When the Supreme Court hands down its pending rulings in two same-sex marriage cases, the news media will face a couple of challenges. One is to report the decisions as clearly as possible. The other is to describe the group most affected by them.
That second challenge is more complicated than it seems. Are they gays? Are they gays and lesbians? Or are they LGBT, an acronym that's gone mainstream in the last few decades even though — as is often the case with group labels — it's not fully embraced by everyone it purports to identify.
One prominent voice in the debate, blogger Andrew Sullivan, last week called the LGBT label "ubiquitous" but dismissed it as "close to meaningless" because he said it doesn't capture the variety of experiences among the sub-groups that make up the acronym: (L) lesbians, (G) gay men, (B) bisexuals and (T) transgender adults.
Sullivan was blogging in response to a survey of 1,197 LGBT adults across the country published this month by the Pew Research Center. Our survey was full of data that helped to make his point. For example, it found that gays and lesbians are quite different from bisexuals when it comes to disclosing their sexual orientation. Some 77% of gay and 71% of lesbian respondents said that all or most of the important people in their lives knew about their sexual orientation; just 28% of bisexuals said the same.
It found that gay men and lesbians were more likely than bisexuals to say that their sexual orientation was an important part of their overall identity, and more likely to describe it as a positive factor in their lives.
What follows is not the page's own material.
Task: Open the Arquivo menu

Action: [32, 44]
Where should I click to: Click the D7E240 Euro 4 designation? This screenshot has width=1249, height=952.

But just as the survey found these and other sub-group differences, it also found a lot of similarities. Both the LGBT population as a whole and each of its sub-groups are more liberal than the public as a whole, more likely to be Democrats, more satisfied with the overall direction of the country, less religious, less happy with their lives and more likely to perceive discrimination not just against themselves but against other groups.
We chose to survey all of these sub-groups because each is directly affected by the legal issues before the court. The title of the report — "A Survey of LGBT Americans" — reflects the diversity of our sample: 40% of the respondents self-identified as bisexual, 36% as gay men, 19% as lesbians and 5% as transgender adults. It also embraces a term that has achieved widespread popular usage.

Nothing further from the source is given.